FN-binding, TGFβ-activating integrins in DCDMLs. (A) Freshly prepared lens epithelial cells were left in suspension (sp), or plated on tissue culture wells coated with either poly-D-lysine (PL) or pdFN (FN). After 45 min, cells were lysed and analyzed using quantitative western blot for total FAK (tFAK) and, in the same sample, FAK autophosphorylated at Y397 (pFAK). (B) DCDMLs plated on either laminin or pdFN were cultured with or without TGFβ. On day 7, the cultures were subjected to cell-surface biotinylation at 4°C and assessed for α5 integrin on the plasma membrane using western blot. Fold-increase in cell-surface α5 integrin (normalized to β-actin in the corresponding whole cell lysate) in TGFβ-treated cells was 6.75×±0.2 (n=3; P=0.001). Equal amounts of total cell lysate from α5 integrin-deficient CHO-B2 cells (B2) (Wu et al., 1993) and α5 integrin-rich HH stage 17 chick embryos (CE) (Muschler and Horowitz, 1991) were used as negative and positive controls, respectively. (C) DCDMLs were plated on day 0 on either laminin (LM) or pdFN. After 4 h, the medium was replaced with fresh M199/BOTS with or without 100 µM CWHM12 peptide (CWH). Whole-cell lysates prepared 24 h after plating were analyzed using western blot for pSmad3 or total Smad3 (tSmad3). *P=0.004; other data set, not significantly different from control (P>0.43). All data shown are from the same blot at the same exposure. (D) As in C, except DCDMLs were additionally cultured with TGFβ in the presence or absence of CWHM12. NS, data sets not significantly different from each other (P=0.34). (E) DCDMLs were plated on laminin- or pdFN-coated wells at either 0.9×10⁵ (δ-crystallin, CP49, CP115) or 0.5×10⁵ (αSMA, FN) cells/well on 96-well plates on day 0. Cells were cultured from day 1 with or without 100 µM CWHM12 peptide as indicated. Cultures were assayed on day 7 for expression of fiber cell and EMT/EMyT markers as in Fig. 5. *P≤0.005; all other data sets, not significantly different from control (P>0.09). (F) As in E, except DCDMLs were additionally cultured with TGFβ in the presence or absence of CWHM12. NS, data sets not significantly different from each other (P=0.125).

Fig. 8.

Plating DCDMLs on FN renders FGF-induced fiber cell differentiation insensitive to noggin, and sensitivity is restored when TGFβ signaling is inhibited. DCDMLs were plated on laminin or pdFN on day 0 and cultured from day 1 to day 7 in M199/BOTS with no additions (0), 10 ng/ml FGF2 (A), or 10 ng/ml BMP4 (B), in the presence or absence of the BMP2/4/7 blocker noggin or SB431542 as indicated.
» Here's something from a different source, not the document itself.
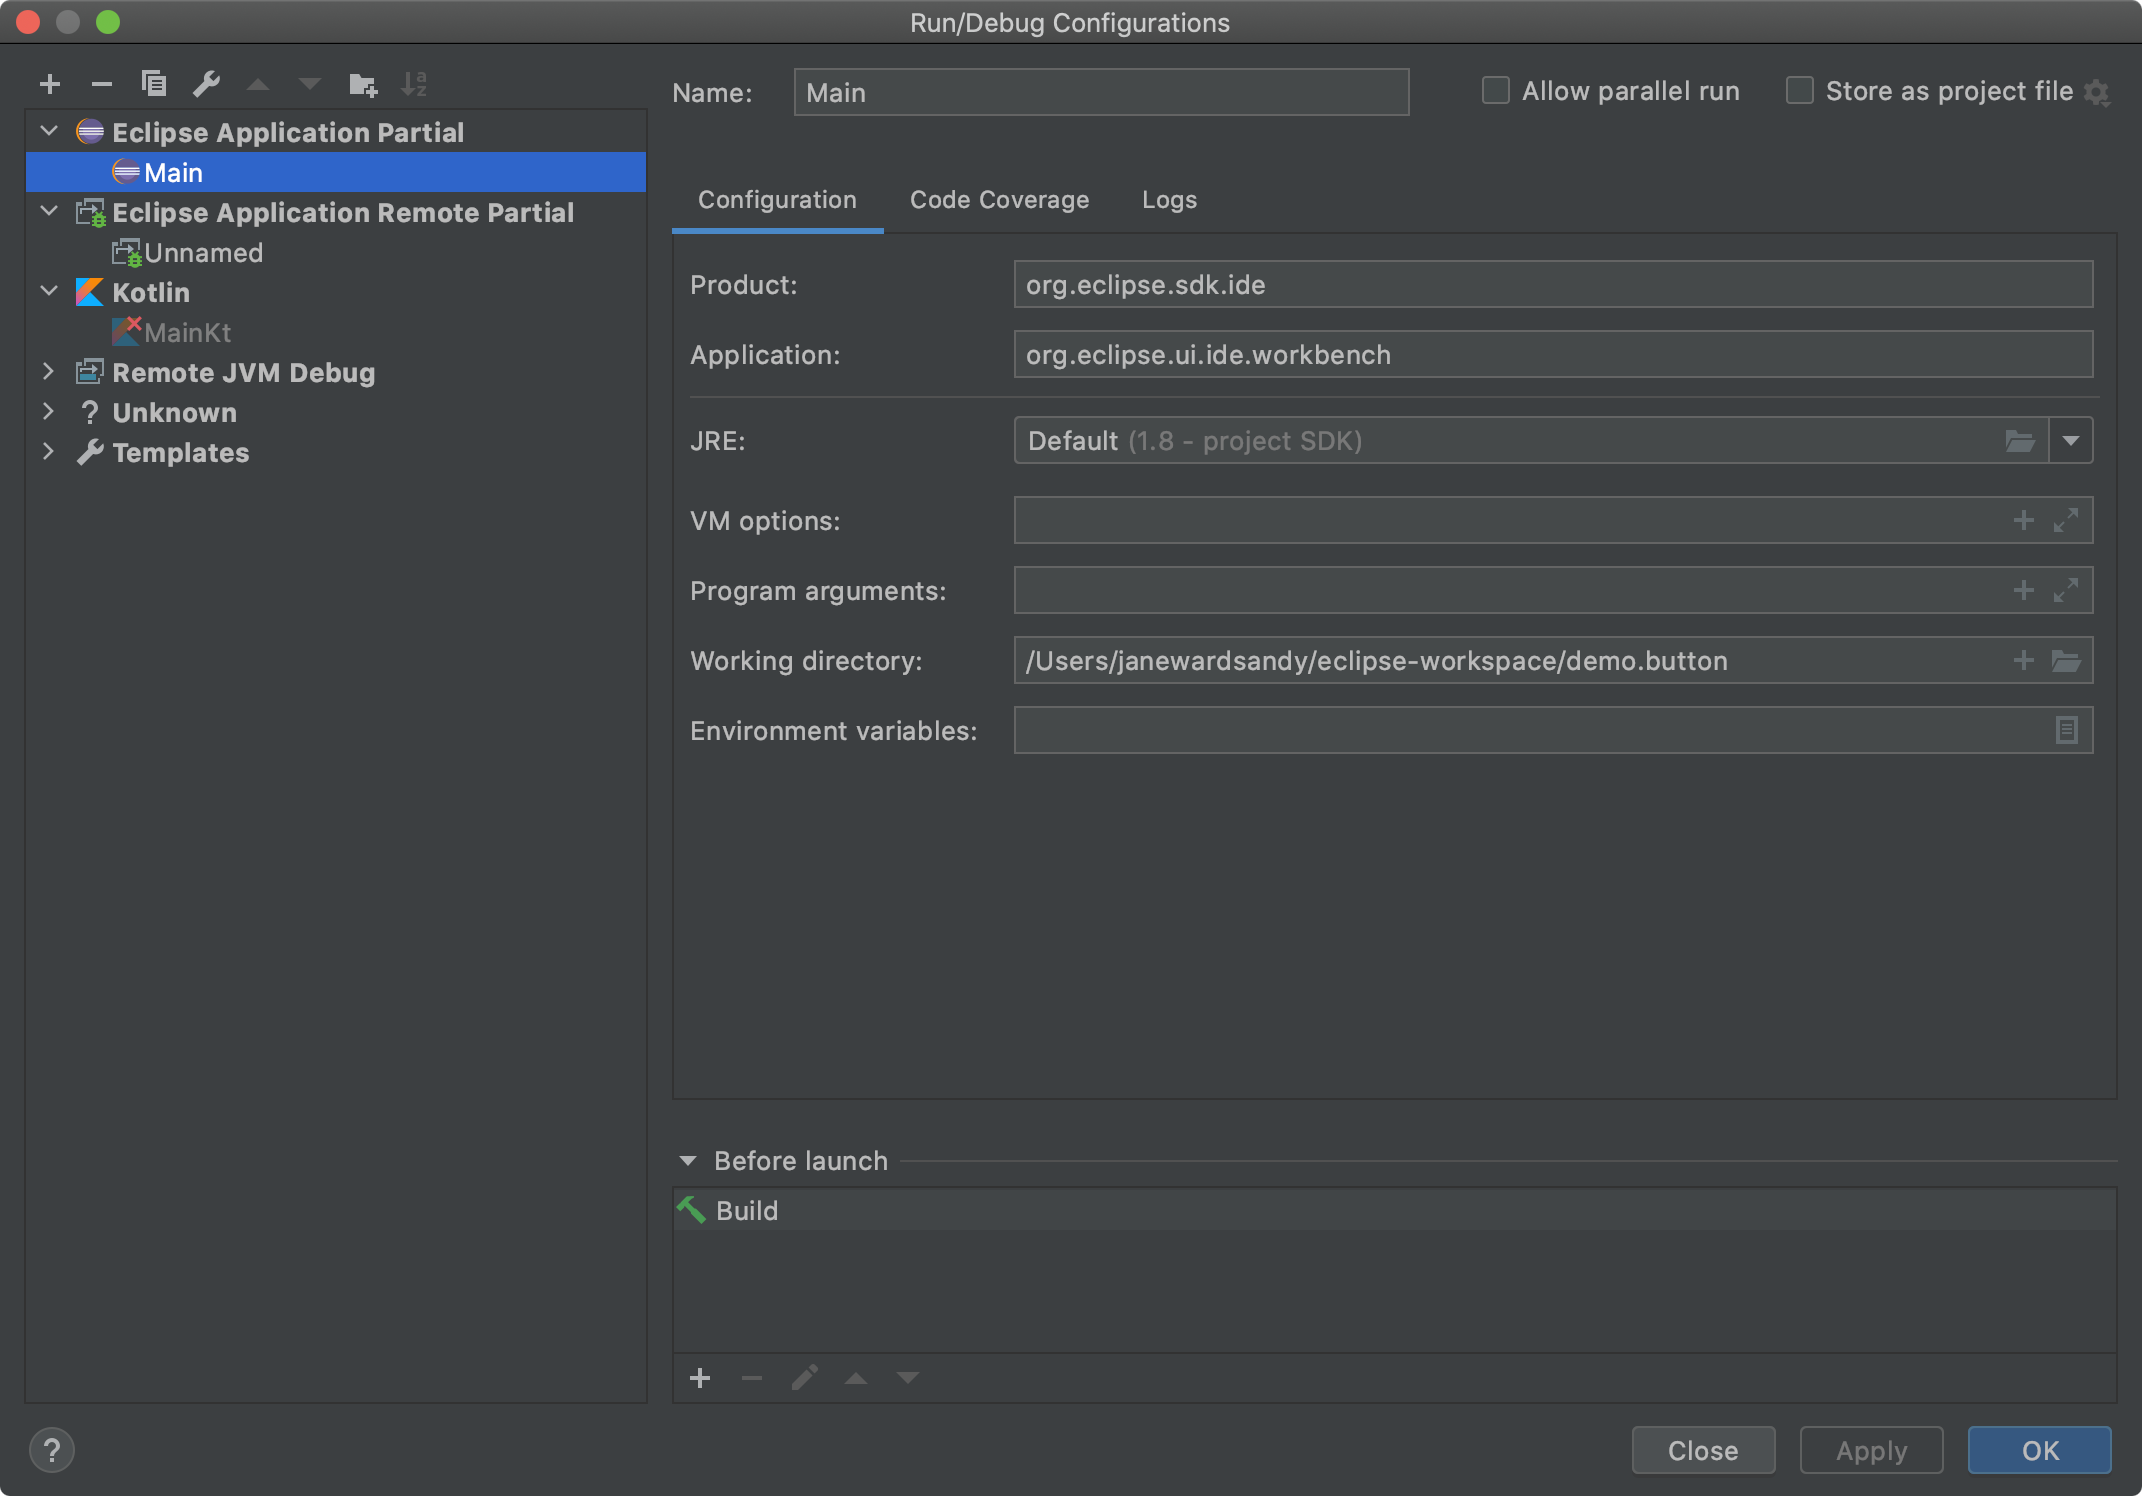Open the environment variables editor icon
This screenshot has width=2142, height=1496.
(2066, 731)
Cells were assayed for synthesis of fiber cell differentiation markers as in Fig. 4. (C) The extent to which the treatments in A reduced fiber marker expression was calculated as fold­-change versus the values obtained from cells plated on laminin and cultured with FGF in the same experiment. *P≤0.001; all other data sets, P>0.08. Not shown: When plated on either laminin or pdFN, noggin blocked fiber marker expression in response to BMP4 by ≥95% (n=3).